Source data:
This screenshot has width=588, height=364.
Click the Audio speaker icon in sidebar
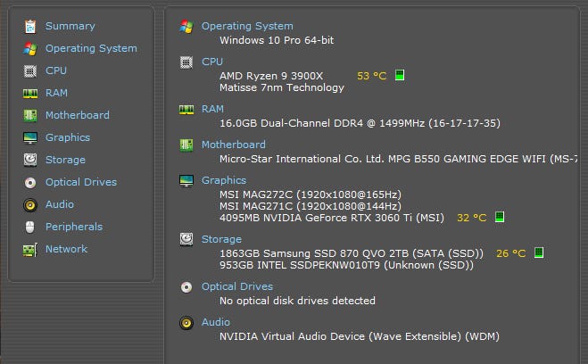point(30,204)
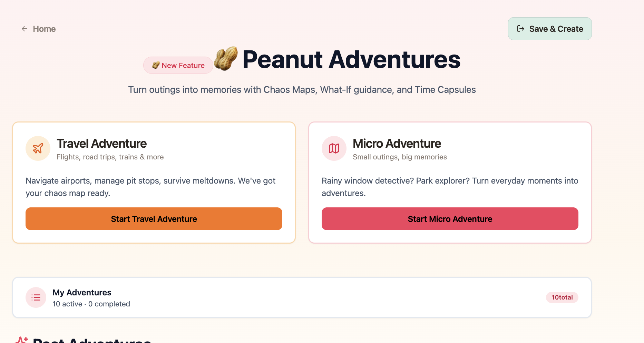Click the 10total badge
The image size is (644, 343).
click(x=562, y=297)
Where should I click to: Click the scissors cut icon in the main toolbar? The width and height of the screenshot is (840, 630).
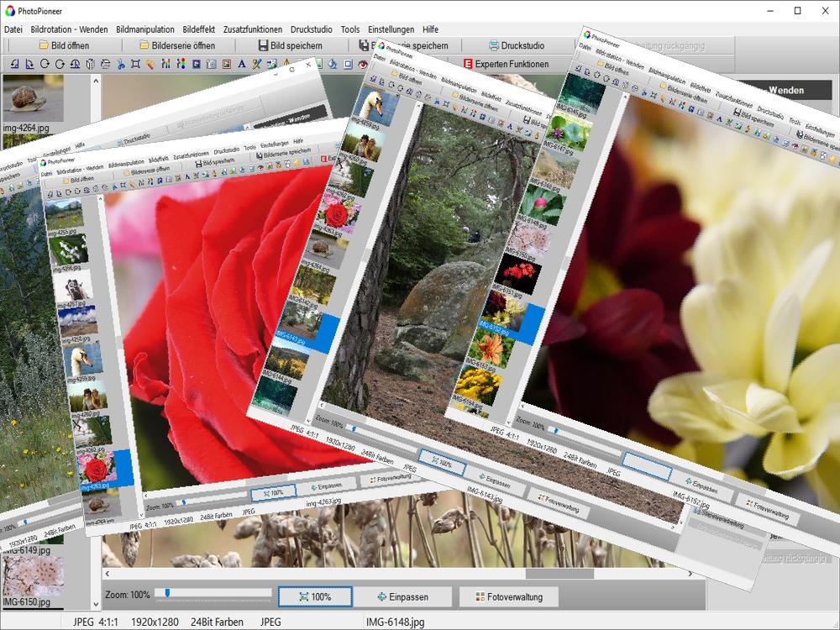(x=121, y=64)
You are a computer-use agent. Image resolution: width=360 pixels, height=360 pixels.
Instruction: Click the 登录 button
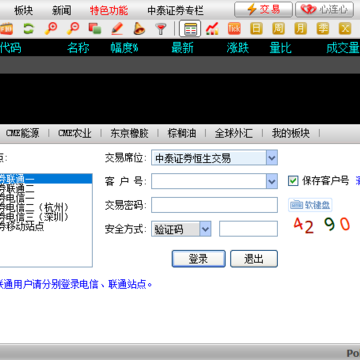199,259
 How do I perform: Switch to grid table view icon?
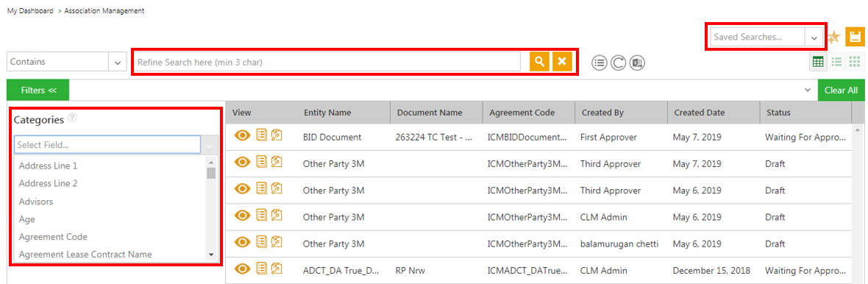818,62
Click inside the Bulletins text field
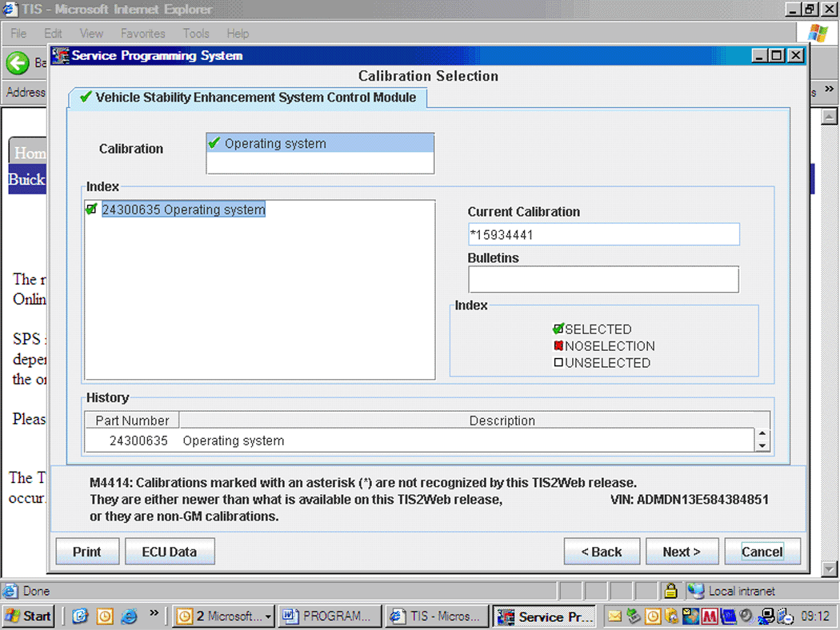 pos(603,280)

• [PROBLEM]: Once the line containing "Click the Audio speaker icon in sidebar" is found in the records above, it and every line after it up to the last must be repeated exactly, without pictures.

• [SOLUTION TO THIS EXERCISE]:
Click the Audio speaker icon in sidebar
point(30,204)
Click the 10total badge
The image size is (644, 343).
click(x=562, y=297)
Where should I click to: Click the scissors cut icon in the main toolbar? The width and height of the screenshot is (840, 630).
(x=121, y=64)
You are a computer-use agent. Image resolution: width=360 pixels, height=360 pixels.
Instruction: Click the 登录 button
199,259
 How do I perform: Switch to grid table view icon?
818,62
Click inside the Bulletins text field
 pos(603,280)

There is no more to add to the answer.